Her fingers are bone-crackingly strong against his wrists, but he does not move or think to complain; only he tightens his hold on her in response, a solid anchor for a mind still trapped down in the dark. Something wet and cool blossoms across his skin, and it takes him the span of an uneven heartbeat to realize that tears are once again streaming down her cheeks. Her voice belies it, steadier than the Frostbacks themselves. "We'll go into the Deep Roads together, you and I?"

"Not for some years yet," he manages, and Alistair does _not_ want to think about that, about the pair of them descending hand in hand to Orton Thaig or Bownammar, his armor tarnished and her hair streaked with grey, a legion of uncomprehending friends and allies left desolate in their wake. "Besides," and he puts on a brave face and does his best to smile morbidly into her hair, "mayhap we'll get lucky and the archdemon will kill us all, and the question will never come up."
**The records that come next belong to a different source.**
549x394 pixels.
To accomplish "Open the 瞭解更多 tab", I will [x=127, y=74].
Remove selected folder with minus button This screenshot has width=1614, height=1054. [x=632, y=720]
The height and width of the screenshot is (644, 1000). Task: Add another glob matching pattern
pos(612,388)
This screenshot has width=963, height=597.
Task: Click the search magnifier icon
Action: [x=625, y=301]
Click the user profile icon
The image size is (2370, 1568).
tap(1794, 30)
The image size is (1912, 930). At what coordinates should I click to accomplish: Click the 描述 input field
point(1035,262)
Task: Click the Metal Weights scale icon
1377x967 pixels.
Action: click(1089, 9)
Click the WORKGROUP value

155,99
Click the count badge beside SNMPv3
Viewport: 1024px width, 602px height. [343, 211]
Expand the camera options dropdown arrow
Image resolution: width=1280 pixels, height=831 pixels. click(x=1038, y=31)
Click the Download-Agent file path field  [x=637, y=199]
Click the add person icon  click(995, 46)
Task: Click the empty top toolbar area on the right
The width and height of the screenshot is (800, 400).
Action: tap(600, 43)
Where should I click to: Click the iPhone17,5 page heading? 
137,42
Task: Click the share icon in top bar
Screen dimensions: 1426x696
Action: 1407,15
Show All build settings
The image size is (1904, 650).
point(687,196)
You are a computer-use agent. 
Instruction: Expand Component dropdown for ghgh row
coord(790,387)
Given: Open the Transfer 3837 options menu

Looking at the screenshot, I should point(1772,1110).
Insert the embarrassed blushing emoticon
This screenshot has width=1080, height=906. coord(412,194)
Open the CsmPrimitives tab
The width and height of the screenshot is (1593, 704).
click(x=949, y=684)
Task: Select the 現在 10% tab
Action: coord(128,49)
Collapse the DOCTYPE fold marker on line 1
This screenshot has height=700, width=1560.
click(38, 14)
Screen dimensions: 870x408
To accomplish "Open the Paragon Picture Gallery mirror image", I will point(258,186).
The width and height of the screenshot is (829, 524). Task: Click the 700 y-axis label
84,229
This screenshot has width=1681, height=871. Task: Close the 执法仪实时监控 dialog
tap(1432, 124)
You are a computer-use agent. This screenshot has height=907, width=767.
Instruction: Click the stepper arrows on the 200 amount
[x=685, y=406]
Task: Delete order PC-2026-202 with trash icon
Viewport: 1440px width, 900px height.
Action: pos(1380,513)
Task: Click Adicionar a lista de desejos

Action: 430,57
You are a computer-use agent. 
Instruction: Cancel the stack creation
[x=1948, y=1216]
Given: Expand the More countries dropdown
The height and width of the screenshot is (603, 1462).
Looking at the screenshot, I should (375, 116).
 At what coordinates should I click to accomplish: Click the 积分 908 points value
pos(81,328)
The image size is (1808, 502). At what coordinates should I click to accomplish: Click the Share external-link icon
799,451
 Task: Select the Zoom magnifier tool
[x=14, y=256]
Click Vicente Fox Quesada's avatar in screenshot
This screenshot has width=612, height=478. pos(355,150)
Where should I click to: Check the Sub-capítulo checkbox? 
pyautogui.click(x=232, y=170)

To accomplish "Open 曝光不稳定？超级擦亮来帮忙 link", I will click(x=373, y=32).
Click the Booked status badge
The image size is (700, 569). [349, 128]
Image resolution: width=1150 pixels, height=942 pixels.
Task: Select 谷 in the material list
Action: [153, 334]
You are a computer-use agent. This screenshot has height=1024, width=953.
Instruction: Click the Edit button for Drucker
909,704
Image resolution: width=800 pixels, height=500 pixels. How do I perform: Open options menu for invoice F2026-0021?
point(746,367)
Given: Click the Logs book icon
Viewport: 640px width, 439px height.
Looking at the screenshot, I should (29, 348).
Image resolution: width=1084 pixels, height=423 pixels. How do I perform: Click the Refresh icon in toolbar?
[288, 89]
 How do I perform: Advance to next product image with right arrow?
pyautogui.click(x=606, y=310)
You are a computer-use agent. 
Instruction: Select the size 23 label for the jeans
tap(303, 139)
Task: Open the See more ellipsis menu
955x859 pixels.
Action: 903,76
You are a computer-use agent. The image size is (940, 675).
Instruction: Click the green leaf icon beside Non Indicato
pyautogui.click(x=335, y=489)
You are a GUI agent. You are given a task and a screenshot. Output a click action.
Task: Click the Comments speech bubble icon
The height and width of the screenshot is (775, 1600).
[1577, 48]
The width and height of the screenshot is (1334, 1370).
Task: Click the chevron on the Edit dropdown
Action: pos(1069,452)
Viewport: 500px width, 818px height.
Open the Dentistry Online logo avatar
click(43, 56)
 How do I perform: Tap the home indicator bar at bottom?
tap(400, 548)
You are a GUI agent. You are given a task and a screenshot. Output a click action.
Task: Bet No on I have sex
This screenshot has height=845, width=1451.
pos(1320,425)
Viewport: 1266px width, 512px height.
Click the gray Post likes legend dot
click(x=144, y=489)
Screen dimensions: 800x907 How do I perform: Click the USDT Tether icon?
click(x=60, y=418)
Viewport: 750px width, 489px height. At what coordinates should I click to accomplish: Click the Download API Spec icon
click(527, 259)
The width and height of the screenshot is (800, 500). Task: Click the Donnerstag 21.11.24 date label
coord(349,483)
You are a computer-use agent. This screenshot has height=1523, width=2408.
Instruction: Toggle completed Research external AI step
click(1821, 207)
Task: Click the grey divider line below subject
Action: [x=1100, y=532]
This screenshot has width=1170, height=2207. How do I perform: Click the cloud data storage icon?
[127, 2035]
She laughs, hollow and hysterical, because there are times so bleak that you _must_ laugh or you will break, and she is not ready to shatter, not just yet. He holds her tight while she threatens to fall apart; when her horrid mirth dies away, she turns sideways into him and burrows her face into the side of his neck. Her tears are hot as blood against the pulse in his throat, her fingers twisting and tangling in his linen shirt. "Promise me, Alistair," she whispers for his ears alone, "promise me that if it comes to it, you won't let them take me."

He sees her in his mind's eye now, not the wretched and vulnerable creature in his arms but as a warror-queen, beautiful and dangerous, cleaving over and through ranks of darkspawn like the tide swallows a beach, inexorable, unspeakably powerful. He doesn't think that the darkspawn could take her if she did not want to be taken - but if they managed it, somehow, he knows that the transformation that took the women of Branka's house would not be enough to kill her, not _nearly_ enough.

It forms a chill and heavy knot in the pit of his stomach, the thought that a Grey Warden could become the thing they most hate and fear.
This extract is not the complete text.